(Stored records)
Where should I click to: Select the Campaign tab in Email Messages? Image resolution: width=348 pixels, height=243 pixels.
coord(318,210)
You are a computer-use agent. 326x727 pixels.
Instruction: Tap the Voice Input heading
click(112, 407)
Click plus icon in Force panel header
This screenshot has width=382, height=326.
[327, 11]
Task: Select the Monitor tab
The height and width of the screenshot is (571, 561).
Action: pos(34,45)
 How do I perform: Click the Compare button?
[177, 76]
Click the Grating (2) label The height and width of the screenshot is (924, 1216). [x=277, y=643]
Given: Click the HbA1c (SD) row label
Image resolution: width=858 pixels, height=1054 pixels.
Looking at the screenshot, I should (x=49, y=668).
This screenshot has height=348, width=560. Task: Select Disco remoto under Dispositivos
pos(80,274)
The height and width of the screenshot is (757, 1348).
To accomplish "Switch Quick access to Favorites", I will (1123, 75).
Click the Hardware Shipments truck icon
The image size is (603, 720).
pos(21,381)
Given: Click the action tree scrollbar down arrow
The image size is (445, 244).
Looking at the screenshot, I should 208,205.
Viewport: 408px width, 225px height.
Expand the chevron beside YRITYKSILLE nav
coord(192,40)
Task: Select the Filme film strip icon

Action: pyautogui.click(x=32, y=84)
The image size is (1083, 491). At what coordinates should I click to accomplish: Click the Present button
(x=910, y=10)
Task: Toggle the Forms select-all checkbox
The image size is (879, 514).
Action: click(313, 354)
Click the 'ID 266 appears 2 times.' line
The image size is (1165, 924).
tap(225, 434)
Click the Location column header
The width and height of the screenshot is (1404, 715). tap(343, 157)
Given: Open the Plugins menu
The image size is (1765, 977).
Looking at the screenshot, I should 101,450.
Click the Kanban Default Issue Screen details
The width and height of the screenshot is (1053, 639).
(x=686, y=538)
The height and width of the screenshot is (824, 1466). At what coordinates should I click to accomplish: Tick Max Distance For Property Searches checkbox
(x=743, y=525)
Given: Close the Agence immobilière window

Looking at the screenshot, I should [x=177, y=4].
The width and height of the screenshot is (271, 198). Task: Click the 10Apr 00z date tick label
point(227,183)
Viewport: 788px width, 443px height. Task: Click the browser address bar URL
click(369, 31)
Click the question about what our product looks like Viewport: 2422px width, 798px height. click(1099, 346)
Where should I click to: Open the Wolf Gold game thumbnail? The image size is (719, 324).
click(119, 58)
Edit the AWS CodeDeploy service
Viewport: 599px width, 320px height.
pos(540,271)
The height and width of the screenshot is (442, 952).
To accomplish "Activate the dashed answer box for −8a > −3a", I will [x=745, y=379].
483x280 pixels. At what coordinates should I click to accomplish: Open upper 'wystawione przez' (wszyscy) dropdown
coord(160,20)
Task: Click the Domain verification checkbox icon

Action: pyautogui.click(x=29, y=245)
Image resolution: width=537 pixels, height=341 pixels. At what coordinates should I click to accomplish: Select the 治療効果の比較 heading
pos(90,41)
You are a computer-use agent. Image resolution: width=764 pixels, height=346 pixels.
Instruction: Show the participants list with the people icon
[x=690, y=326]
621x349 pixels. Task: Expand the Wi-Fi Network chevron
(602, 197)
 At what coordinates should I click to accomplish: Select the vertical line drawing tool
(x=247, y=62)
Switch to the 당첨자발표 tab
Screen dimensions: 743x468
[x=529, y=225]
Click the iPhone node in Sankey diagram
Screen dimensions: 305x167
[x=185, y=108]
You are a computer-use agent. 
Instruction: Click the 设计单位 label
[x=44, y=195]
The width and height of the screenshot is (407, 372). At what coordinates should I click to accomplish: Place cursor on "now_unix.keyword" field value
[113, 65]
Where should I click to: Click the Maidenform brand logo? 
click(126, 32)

**EXERCISE:** Give back each entry so that it matches the original word for word.

**EXERCISE SOLUTION:**
Where should I click to: Select the Campaign tab in Email Messages? Image resolution: width=348 pixels, height=243 pixels.
coord(318,210)
You are a computer-use agent. 326x727 pixels.
Instruction: Tap the Voice Input heading
click(112, 407)
Click plus icon in Force panel header
This screenshot has width=382, height=326.
[327, 11]
Task: Select the Monitor tab
The height and width of the screenshot is (571, 561).
Action: pos(34,45)
 How do I perform: Click the Compare button?
[177, 76]
Click the Grating (2) label The height and width of the screenshot is (924, 1216). [x=277, y=643]
Given: Click the HbA1c (SD) row label
Image resolution: width=858 pixels, height=1054 pixels.
Looking at the screenshot, I should (x=49, y=668).
This screenshot has height=348, width=560. Task: Select Disco remoto under Dispositivos
pos(80,274)
The height and width of the screenshot is (757, 1348).
To accomplish "Switch Quick access to Favorites", I will (1123, 75).
Click the Hardware Shipments truck icon
The image size is (603, 720).
pos(21,381)
Given: Click the action tree scrollbar down arrow
The image size is (445, 244).
Looking at the screenshot, I should 208,205.
Viewport: 408px width, 225px height.
Expand the chevron beside YRITYKSILLE nav
coord(192,40)
Task: Select the Filme film strip icon

Action: pyautogui.click(x=32, y=84)
The image size is (1083, 491). At what coordinates should I click to accomplish: Click the Present button
(x=910, y=10)
Task: Toggle the Forms select-all checkbox
The image size is (879, 514).
Action: click(313, 354)
Click the 'ID 266 appears 2 times.' line
The image size is (1165, 924).
tap(225, 434)
Click the Location column header
The width and height of the screenshot is (1404, 715). tap(343, 157)
Given: Open the Plugins menu
The image size is (1765, 977).
Looking at the screenshot, I should 101,450.
Click the Kanban Default Issue Screen details
The width and height of the screenshot is (1053, 639).
(x=686, y=538)
The height and width of the screenshot is (824, 1466). At what coordinates should I click to accomplish: Tick Max Distance For Property Searches checkbox
(x=743, y=525)
Given: Close the Agence immobilière window

Looking at the screenshot, I should [x=177, y=4].
The width and height of the screenshot is (271, 198). Task: Click the 10Apr 00z date tick label
point(227,183)
Viewport: 788px width, 443px height. Task: Click the browser address bar URL
click(369, 31)
Click the question about what our product looks like Viewport: 2422px width, 798px height. click(1099, 346)
Where should I click to: Open the Wolf Gold game thumbnail? The image size is (719, 324).
click(119, 58)
Edit the AWS CodeDeploy service
Viewport: 599px width, 320px height.
pos(540,271)
The height and width of the screenshot is (442, 952).
To accomplish "Activate the dashed answer box for −8a > −3a", I will [x=745, y=379].
483x280 pixels. At what coordinates should I click to accomplish: Open upper 'wystawione przez' (wszyscy) dropdown
coord(160,20)
Task: Click the Domain verification checkbox icon

Action: pyautogui.click(x=29, y=245)
Image resolution: width=537 pixels, height=341 pixels. At what coordinates should I click to accomplish: Select the 治療効果の比較 heading
pos(90,41)
You are a computer-use agent. Image resolution: width=764 pixels, height=346 pixels.
Instruction: Show the participants list with the people icon
[x=690, y=326]
621x349 pixels. Task: Expand the Wi-Fi Network chevron
(602, 197)
 At what coordinates should I click to accomplish: Select the vertical line drawing tool
(x=247, y=62)
Switch to the 당첨자발표 tab
Screen dimensions: 743x468
[x=529, y=225]
Click the iPhone node in Sankey diagram
Screen dimensions: 305x167
[x=185, y=108]
You are a computer-use agent. 
Instruction: Click the 设计单位 label
[x=44, y=195]
The width and height of the screenshot is (407, 372). At what coordinates should I click to accomplish: Place cursor on "now_unix.keyword" field value
[113, 65]
Where should I click to: Click the Maidenform brand logo? 
click(126, 32)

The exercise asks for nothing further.